Apparition du "Chief Happiness Officer", pratiques de développement personnel en expansion, injonction à se sentir bien malgré les difficultés de la vie : se trouve-t-on en pleine dictature du bonheur ? L'ouvrage Happycratie avait déjà évoqué cette possibilité. Sur Europe 1, Albert Moukheiber, docteur en neurosciences cognitives et psychologue, s'il ne va pas aussi loin, met lui aussi en garde contre ce culte du bonheur à tout prix.

"Deux semaines consécutives où l'on broie du noir"

"Il y a une différence fondamentale entre une déprime normale et pathologique. On est dans une ère où il y a une espèce de dictature du bonheur : on n'a pas le droit d'aller mal. Cela devient un peu absurde", estime-t-il. Pour autant, Albert Moukheiber reconnaît qu'il ne faut pas normaliser un état dépressif, mais que la dépression répond à des symptômes bien précis.
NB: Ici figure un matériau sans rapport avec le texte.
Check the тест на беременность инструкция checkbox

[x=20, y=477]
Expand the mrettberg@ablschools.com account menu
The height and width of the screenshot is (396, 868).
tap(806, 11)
"Dans les critères diagnostiques, la dépression se caractérise par deux semaines consécutives où l'on broie du noir, où l'on a une hypersomnie ou une hyposomnie (on dort trop ou pas assez, ndlr), l'appétit qui est coupé, etc", liste le spécialiste. "On a une prépondérance des émotions négatives mais surtout, une incapacité à ressentir des émotions positives. Dans ce cas-là, il faut en effet consulter", indique le docteur en neurosciences cognitives.
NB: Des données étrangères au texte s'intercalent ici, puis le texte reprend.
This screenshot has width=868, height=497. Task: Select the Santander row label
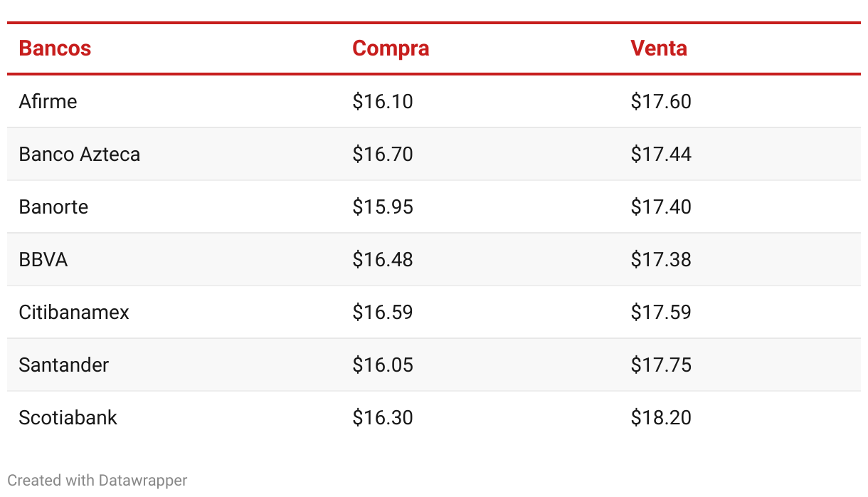point(64,365)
"C'est normal d'aller mal"

Basé sur son expérience, Albert Moukheiber souligne que certains de ses patients le consultent pour des cas qui n'ont rien à voir. "Des personnes qui sont déprimées car elles ont perdu un être cher, depuis moins de 3 à 4 semaines, ça s'appelle un deuil et c'est normal", rappelle-t-il. "Ou des personnes qui travaillent du matin au soir, et qui me disent : 'je mange bien, je fais du yoga, je fais mon sport, mais je vais mal'. C'est normal d'aller mal, car nous n'avons pas des capacités illimitées", ajoute le psychologue.

Dans le cas de ces patients, Albert Moukheiber fait valoir que les discours ambiants peuvent brouiller la manière que l'on a de ressentir les choses. "Il faut sortir de cette dictature du bien-être permanent où l'on s'attend, si on fait A+B+C+D, à ce que la machine marche tout le temps et que, si elle ne marche pas de manière optimale, c'est que l'on a un problème", explique-t-il.